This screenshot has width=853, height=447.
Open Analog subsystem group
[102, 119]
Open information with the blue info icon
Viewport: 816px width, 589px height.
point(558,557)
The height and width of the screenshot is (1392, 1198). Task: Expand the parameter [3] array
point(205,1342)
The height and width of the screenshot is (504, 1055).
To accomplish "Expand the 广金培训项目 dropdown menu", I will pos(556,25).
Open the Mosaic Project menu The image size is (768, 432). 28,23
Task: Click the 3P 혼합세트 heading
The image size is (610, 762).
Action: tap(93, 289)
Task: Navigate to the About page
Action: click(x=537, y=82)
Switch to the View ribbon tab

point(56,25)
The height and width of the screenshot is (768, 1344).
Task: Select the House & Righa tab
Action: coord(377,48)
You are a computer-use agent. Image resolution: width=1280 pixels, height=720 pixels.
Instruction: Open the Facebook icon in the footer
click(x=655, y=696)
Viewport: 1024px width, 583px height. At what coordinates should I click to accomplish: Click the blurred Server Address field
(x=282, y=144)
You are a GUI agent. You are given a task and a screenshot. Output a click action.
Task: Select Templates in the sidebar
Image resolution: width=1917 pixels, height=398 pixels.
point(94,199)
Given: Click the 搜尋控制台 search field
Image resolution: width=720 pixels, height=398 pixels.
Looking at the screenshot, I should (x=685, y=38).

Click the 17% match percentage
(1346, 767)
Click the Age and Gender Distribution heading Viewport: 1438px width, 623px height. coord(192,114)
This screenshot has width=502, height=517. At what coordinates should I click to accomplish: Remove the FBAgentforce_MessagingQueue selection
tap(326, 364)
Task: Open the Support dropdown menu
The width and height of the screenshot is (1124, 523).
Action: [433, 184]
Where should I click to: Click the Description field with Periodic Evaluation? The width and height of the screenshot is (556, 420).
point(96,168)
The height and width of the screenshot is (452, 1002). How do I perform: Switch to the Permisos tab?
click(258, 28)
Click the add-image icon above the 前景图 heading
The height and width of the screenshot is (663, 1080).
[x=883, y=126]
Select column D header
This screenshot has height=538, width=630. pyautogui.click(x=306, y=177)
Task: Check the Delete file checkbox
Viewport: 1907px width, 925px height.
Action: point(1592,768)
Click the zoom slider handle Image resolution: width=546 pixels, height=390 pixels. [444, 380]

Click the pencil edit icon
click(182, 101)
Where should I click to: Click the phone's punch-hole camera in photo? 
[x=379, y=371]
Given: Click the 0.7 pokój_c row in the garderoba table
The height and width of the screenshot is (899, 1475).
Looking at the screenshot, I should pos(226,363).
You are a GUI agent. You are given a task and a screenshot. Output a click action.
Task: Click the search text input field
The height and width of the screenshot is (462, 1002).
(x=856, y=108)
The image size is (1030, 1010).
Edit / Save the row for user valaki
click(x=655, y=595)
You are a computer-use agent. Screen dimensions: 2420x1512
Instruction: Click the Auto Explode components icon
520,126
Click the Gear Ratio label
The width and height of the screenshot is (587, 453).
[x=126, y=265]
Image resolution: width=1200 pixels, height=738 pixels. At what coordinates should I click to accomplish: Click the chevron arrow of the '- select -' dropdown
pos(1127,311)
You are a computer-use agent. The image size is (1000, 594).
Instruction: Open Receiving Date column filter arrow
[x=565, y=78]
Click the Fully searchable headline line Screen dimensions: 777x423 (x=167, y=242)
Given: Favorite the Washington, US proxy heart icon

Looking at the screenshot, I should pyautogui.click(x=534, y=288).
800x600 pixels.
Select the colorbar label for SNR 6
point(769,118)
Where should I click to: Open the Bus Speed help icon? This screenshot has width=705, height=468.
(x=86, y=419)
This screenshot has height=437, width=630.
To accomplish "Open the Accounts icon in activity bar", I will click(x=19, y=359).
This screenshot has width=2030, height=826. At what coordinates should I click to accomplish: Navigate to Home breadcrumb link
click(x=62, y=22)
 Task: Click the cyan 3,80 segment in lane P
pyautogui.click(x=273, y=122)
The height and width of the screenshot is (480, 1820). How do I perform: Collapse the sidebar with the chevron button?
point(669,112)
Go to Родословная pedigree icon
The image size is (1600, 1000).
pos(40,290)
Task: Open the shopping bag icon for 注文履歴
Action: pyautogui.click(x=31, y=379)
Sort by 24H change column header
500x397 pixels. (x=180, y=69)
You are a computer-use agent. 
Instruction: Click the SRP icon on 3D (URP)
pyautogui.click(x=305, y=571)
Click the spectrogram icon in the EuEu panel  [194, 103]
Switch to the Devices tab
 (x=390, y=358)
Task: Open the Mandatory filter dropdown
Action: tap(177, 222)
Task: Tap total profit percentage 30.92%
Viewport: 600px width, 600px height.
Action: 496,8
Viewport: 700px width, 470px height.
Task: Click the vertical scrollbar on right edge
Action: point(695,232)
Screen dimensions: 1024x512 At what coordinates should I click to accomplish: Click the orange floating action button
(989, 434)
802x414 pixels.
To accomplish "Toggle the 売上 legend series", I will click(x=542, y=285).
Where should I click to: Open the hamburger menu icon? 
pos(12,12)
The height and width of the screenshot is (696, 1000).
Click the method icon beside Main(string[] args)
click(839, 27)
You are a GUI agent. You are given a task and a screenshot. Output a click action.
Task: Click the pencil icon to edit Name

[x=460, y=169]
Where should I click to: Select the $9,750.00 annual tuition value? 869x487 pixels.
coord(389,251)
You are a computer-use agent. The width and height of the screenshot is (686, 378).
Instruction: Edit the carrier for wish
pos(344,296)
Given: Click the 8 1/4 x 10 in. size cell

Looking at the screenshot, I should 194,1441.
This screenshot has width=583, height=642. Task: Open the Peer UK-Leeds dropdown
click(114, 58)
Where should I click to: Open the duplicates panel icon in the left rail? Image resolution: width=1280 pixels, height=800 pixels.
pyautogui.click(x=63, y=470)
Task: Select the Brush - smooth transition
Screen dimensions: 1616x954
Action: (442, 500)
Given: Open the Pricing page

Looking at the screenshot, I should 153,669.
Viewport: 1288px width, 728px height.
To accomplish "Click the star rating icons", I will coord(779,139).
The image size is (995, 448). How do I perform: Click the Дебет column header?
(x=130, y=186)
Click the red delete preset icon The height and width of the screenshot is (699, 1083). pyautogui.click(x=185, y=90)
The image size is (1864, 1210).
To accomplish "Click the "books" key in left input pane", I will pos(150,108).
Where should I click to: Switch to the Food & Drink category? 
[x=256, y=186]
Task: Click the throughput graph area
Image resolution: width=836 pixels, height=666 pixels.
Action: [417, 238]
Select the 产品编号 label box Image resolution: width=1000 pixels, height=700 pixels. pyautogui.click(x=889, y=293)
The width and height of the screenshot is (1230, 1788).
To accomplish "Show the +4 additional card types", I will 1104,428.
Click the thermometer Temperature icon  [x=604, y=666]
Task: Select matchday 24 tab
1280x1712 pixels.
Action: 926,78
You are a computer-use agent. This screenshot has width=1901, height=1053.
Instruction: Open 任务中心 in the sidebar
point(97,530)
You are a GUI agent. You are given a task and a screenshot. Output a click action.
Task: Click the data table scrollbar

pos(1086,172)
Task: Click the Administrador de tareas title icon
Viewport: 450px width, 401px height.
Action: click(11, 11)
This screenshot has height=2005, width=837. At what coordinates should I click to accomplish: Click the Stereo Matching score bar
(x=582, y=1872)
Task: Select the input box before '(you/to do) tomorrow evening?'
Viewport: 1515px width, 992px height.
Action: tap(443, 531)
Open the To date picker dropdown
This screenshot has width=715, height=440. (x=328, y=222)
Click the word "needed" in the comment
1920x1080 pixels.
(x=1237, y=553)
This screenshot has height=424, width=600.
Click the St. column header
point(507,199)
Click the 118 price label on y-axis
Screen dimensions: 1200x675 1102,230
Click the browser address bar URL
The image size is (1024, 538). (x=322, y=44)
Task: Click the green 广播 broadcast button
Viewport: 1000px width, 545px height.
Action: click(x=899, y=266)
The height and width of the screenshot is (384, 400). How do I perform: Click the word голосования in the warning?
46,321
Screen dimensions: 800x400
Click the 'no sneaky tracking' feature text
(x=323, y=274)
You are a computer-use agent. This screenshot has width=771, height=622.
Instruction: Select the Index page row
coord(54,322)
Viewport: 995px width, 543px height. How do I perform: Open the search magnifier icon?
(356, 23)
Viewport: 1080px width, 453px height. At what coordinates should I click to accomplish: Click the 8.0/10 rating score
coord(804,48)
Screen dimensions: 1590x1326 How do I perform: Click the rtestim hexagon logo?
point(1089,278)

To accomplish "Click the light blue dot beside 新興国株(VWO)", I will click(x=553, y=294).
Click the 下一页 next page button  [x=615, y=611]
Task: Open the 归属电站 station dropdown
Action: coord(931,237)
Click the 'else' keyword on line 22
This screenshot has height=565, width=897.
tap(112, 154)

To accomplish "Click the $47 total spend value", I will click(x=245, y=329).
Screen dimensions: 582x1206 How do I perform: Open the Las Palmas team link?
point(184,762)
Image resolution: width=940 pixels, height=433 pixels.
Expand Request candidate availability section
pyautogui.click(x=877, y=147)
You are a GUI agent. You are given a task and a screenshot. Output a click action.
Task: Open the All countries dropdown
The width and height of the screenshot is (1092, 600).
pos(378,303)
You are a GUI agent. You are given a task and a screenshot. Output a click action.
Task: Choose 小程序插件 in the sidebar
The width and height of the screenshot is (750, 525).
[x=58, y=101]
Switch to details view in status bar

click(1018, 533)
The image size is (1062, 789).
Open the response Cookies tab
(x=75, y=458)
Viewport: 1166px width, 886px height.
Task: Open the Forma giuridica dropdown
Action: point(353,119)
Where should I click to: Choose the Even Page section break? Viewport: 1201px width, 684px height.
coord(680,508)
□ □ □
**Problem to work on:** Find all the lines containing "computer" in the material, then copy them.

**Answer section:**
You are a computer-use agent. Image resolution: width=1280 pixels, height=720 pixels.
You are a computer-use agent. Screen dimensions: 2420x1512
You are a computer-use agent. The image size is (1000, 594).
You are a computer-use agent. 
You are a computer-use agent. The width and height of the screenshot is (686, 378).
You are a computer-use agent. This screenshot has width=1901, height=1053.
You are a computer-use agent. This screenshot has width=771, height=622.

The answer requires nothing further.